Witamy w drugim wyzwaniu z kursu zaawansowanego Wima Hofa. W tym wyzwaniu robimy pompki na bezdechu! We wpisie dowiesz się, na czym dokładnie polega to wyzwanie, jak do niego podejść oraz jakie są nasze doświadczenia.
Pompki na wstrzymanym oddechu (wg Wima Hofa) mają kilka zalet:
- jesteś w stanie zrobić ich więcej
- szybciej aktywujesz głębsze partie Twojego mózgu
- uczysz się zarządzania połączeniem ciało – umysł
Na czym polegają pompki na bezdechu
Wyzwanie: 1 minuta robienia pompek bez oddychania.
Cel: Połącz swój umysł z tkankami mięśni, głównie ramion i rąk.
Najpierw wykonujemy sesję oddechową (ok. 30-40 głębokich oddechowych – standardowa sesja oddechowa Wima Hofa)
- Wykonaj sesję oddechową
- Przenieś uwagę do wewnątrz, poczuj swoje ciało – ważny jest odpowiedni mindset
- Ustaw cel – wykorzystaj adrenalinę, aby poradzić sobie z treningiem ramion
Ostatni szybki wdech i przestań oddychać. Uruchamiają się starsze partie mózgu, bo nie oddychamy, a wykonujemy intensywne ćwiczenia (więcej o tym we wpisie o przerywanej hipoksji).
Trzymanie powietrza na wdechu zmniejsza stany zapalne i zwiększa wydajność układu odpornościowego.
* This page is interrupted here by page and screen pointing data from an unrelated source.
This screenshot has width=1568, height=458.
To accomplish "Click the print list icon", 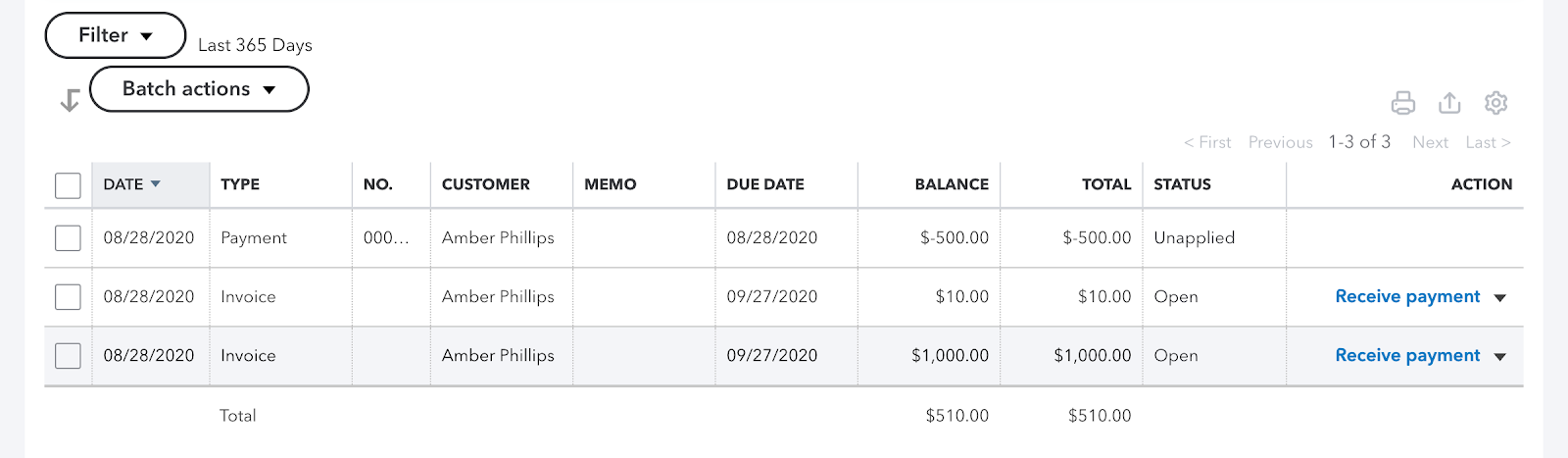I will 1403,103.
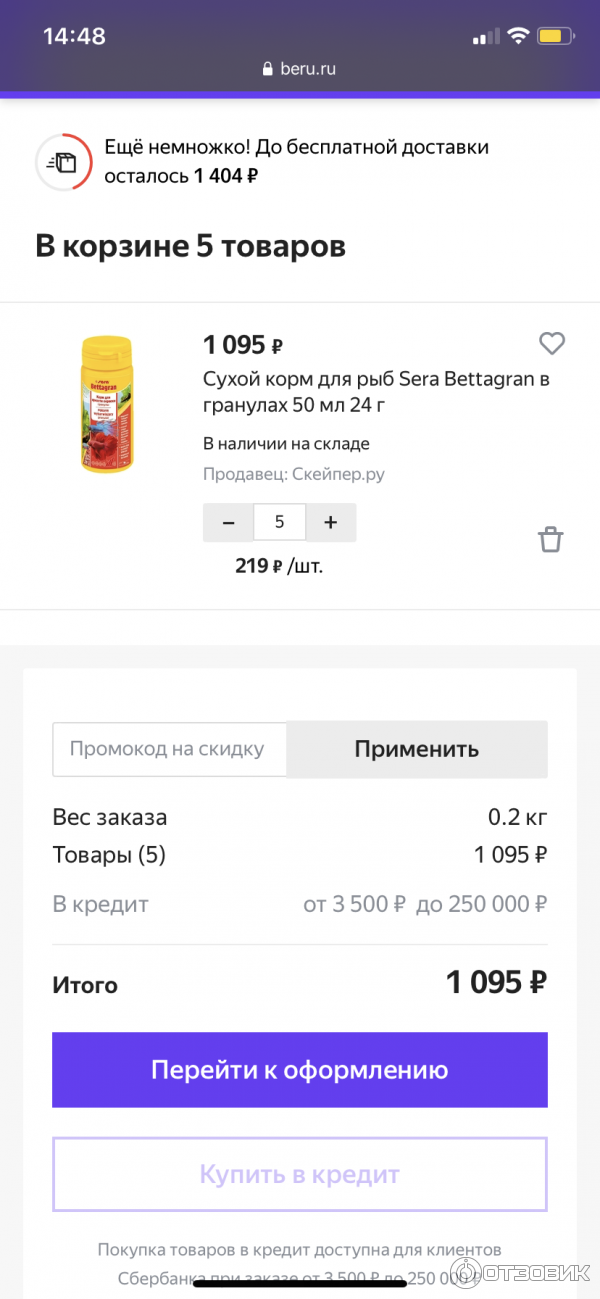
Task: Open the Sera Bettagran product title link
Action: click(x=376, y=392)
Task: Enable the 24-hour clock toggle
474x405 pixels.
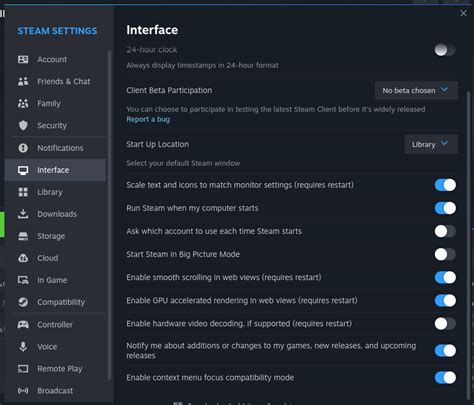Action: [445, 50]
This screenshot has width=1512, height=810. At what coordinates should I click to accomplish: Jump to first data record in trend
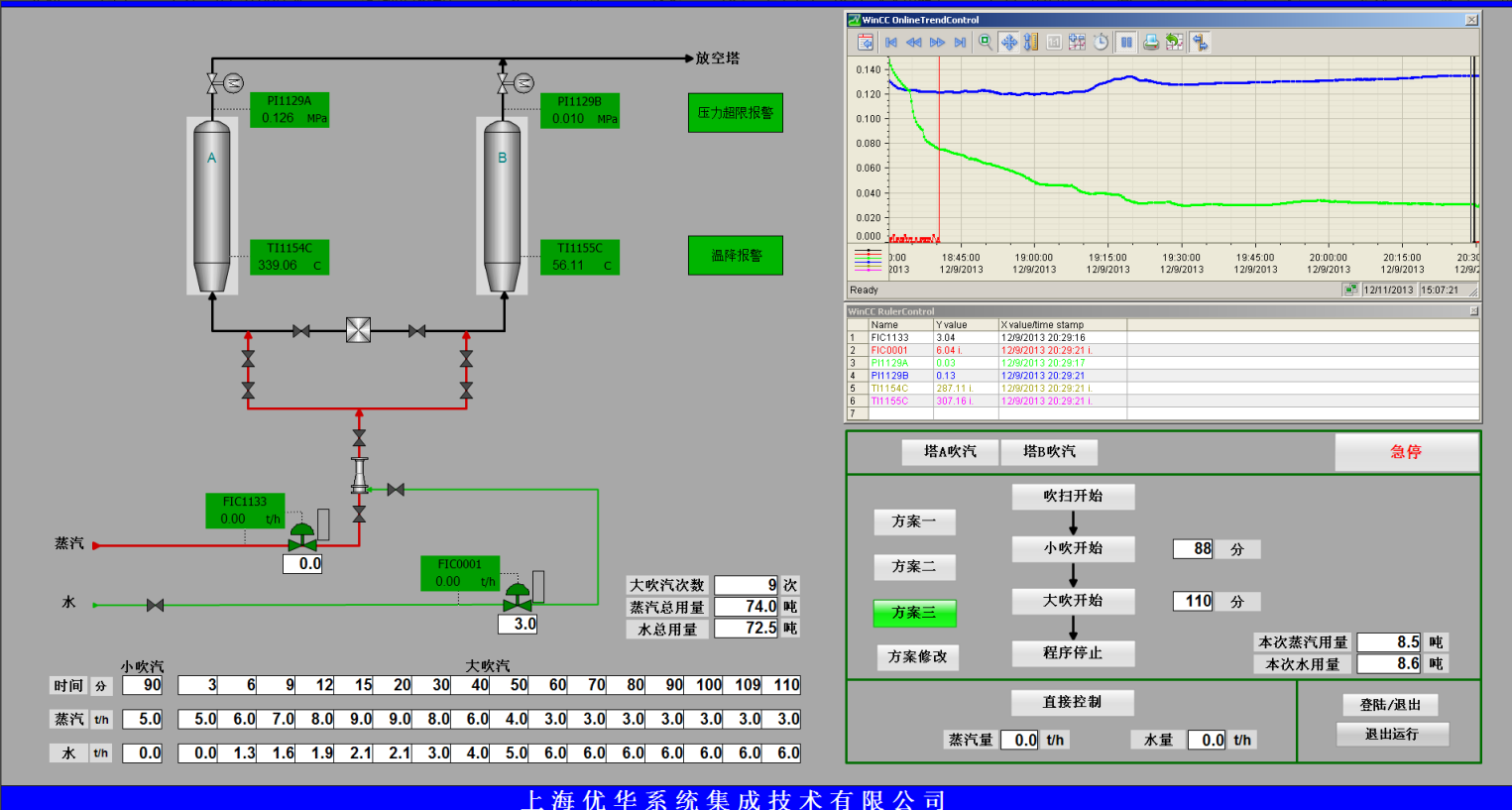(x=890, y=42)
Możesz także wykonać to ćwiczenie na wydechu, co jest troszkę trudniejsze.
Jak to działa
Tlen dostarcza nam energii. Jeżeli nie oddychamy, a wykonujemy wysiłek, to jeszcze szybciej tę energię wytracamy. To uruchamia pień mózgu, reakcję stresu.
W tym ćwiczeniu chodzi o to, aby rozluźniać się w tym ćwiczeniu. Uczymy sie wtedy lepszej reakcji na stres, tworzymy nowe wzorce w naszym mózgu.
Dodatkowe wskazówki
- Dzięki ćwiczeniom oddechowym będziesz w stanie zrobić więcej pompek i to bez oddychania. Za pomocą swojego umysłu i intencji, będziesz mógł wpłynąć na swoje mięśnie.
- Ćwiczenie jest bardzo przydatne zarówno dla sportowców jak i zwykłych osób.
- Nie jest ważna ilość wykonanych pompek, to jest ćwiczenie, żeby odczuwać swoje ciało. Wtedy wpływasz na ścieżki neurologiczne w mózgu i to jest cel tego ćwiczenia.
- Jeżeli jesteś w stanie wytrzymać 1 minutę bez oddychania, to znaczy, że Twój umysł jest połączony z mięśniami (tak mówi Wim Hof)
Nasze doświadczenia
Nie robię jeszcze idealnych pompek (co widać na nagraniu), ale jestem stanie zrobić ich coraz więcej. 1 minuta to dla mnie dość długo, ale ćwiczenie mi się bardzo podoba i jest to dużo łatwiejsze niż lodowa kąpiel.
Dla Sylwka to ćwiczenie jest dużo łatwiejsze i jest w stanie wykonać dużo pompek. Po tygodniu ćwiczeń czuje, że coraz bardziej rosną mu mięśnie ramion 🙂
Do praktyki używaliśmy nagrania z 1-szego kursu, gdzie było takie wyzwanie związane z wyrzymałością.